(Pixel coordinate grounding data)
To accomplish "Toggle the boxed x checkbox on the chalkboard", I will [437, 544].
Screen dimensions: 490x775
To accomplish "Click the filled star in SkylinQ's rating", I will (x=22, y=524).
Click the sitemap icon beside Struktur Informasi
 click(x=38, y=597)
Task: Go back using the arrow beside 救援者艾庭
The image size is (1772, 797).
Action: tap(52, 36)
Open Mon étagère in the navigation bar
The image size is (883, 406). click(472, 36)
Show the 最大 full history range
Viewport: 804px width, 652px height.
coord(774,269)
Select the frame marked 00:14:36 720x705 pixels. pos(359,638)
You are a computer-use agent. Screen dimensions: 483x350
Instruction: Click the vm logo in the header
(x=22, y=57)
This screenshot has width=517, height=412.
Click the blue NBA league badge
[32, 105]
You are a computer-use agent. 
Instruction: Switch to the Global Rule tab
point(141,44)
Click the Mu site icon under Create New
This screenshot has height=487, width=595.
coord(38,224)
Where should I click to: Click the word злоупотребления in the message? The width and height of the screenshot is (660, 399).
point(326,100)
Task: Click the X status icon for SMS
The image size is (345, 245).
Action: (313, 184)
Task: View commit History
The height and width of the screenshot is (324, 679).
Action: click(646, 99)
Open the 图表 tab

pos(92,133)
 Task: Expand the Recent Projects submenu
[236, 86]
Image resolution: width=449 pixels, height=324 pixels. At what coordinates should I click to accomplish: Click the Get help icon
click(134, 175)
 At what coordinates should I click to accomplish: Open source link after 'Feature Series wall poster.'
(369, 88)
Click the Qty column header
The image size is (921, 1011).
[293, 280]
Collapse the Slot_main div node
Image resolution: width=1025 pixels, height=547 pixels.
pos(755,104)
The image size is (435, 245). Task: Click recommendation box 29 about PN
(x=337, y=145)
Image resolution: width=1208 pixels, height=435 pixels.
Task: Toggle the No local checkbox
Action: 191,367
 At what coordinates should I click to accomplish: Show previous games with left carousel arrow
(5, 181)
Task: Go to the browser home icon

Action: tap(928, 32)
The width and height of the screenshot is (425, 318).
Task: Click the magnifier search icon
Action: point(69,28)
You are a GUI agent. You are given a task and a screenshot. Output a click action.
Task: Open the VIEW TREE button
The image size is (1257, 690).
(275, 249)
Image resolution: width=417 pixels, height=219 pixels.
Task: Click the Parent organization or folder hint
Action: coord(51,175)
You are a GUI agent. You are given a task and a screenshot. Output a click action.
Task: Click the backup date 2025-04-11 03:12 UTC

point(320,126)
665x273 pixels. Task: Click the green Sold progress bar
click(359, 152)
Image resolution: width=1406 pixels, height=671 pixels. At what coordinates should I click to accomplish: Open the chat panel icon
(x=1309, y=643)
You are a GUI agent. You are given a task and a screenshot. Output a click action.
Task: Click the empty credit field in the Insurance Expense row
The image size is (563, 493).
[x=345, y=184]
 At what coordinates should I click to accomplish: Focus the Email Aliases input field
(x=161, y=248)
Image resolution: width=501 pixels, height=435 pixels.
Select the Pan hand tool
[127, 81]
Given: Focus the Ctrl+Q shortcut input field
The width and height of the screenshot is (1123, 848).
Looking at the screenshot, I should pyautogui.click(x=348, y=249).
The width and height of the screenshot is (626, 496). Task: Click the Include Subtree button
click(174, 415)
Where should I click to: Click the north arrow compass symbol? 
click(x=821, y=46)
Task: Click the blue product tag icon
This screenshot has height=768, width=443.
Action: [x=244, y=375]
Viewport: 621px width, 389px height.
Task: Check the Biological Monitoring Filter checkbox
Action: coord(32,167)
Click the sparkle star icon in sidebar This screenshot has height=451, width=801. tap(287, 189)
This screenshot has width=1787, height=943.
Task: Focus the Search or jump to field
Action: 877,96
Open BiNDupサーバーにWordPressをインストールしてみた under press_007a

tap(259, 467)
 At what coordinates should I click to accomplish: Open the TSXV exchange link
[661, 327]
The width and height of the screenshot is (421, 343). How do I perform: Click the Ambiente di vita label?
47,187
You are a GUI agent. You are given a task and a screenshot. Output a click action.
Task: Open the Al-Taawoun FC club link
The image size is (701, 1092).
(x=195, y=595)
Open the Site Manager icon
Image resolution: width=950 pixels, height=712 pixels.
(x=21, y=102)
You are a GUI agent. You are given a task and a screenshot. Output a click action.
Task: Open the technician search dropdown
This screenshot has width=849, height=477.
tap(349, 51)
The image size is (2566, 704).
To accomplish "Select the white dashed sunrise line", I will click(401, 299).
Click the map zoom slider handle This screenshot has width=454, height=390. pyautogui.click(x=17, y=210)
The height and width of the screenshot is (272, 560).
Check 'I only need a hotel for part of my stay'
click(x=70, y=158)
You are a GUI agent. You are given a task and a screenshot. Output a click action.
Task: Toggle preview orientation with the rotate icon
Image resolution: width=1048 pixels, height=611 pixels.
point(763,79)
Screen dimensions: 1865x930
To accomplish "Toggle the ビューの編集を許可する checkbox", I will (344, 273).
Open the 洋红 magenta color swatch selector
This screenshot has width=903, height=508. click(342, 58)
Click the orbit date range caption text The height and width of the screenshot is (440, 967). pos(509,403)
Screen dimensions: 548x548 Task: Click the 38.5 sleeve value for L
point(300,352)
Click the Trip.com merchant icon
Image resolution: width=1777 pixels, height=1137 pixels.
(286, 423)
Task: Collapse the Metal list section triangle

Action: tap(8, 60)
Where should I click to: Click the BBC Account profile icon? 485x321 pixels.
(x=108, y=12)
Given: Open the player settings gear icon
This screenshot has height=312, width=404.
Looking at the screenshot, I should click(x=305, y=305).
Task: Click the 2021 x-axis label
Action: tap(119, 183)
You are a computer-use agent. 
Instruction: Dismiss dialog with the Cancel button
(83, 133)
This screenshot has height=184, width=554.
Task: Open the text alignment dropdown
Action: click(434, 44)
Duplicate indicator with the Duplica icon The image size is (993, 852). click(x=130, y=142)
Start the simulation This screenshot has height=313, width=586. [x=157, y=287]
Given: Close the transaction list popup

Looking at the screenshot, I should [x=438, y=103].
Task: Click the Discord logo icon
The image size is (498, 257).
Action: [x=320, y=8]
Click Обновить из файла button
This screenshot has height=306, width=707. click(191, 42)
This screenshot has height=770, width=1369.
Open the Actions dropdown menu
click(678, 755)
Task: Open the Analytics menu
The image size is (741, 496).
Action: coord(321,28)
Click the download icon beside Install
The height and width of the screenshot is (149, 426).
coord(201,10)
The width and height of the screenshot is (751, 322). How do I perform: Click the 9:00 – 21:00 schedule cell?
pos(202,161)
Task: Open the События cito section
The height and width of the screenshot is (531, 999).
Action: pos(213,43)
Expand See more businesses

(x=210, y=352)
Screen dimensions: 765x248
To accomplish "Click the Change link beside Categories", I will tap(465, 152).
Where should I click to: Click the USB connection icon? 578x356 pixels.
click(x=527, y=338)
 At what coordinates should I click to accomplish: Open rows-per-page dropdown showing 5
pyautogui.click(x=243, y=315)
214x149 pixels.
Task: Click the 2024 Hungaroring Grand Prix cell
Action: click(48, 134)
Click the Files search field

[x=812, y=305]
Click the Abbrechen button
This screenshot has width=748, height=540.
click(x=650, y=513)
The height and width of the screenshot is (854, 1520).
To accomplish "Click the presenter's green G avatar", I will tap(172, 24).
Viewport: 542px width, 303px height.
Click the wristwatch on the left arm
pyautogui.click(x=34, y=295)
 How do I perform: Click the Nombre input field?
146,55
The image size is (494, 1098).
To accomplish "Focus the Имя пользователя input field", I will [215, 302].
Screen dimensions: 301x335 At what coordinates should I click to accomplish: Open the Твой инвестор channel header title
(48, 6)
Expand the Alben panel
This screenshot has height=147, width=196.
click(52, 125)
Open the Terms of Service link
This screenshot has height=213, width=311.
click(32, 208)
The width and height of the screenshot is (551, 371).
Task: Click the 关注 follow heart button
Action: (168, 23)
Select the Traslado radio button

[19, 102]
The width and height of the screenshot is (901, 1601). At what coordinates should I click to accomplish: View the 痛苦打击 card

**THE TASK**:
The answer consists of every line above in which the word "will" occurs.

**SOLUTION**:
To accomplish "Toggle the boxed x checkbox on the chalkboard", I will [437, 544].
To accomplish "Click the filled star in SkylinQ's rating", I will (x=22, y=524).
To accomplish "Select the white dashed sunrise line", I will click(401, 299).
To accomplish "Toggle the ビューの編集を許可する checkbox", I will (344, 273).
To accomplish "Click the Change link beside Categories", I will tap(465, 152).
To accomplish "Click the presenter's green G avatar", I will tap(172, 24).
To accomplish "Focus the Имя пользователя input field", I will [215, 302].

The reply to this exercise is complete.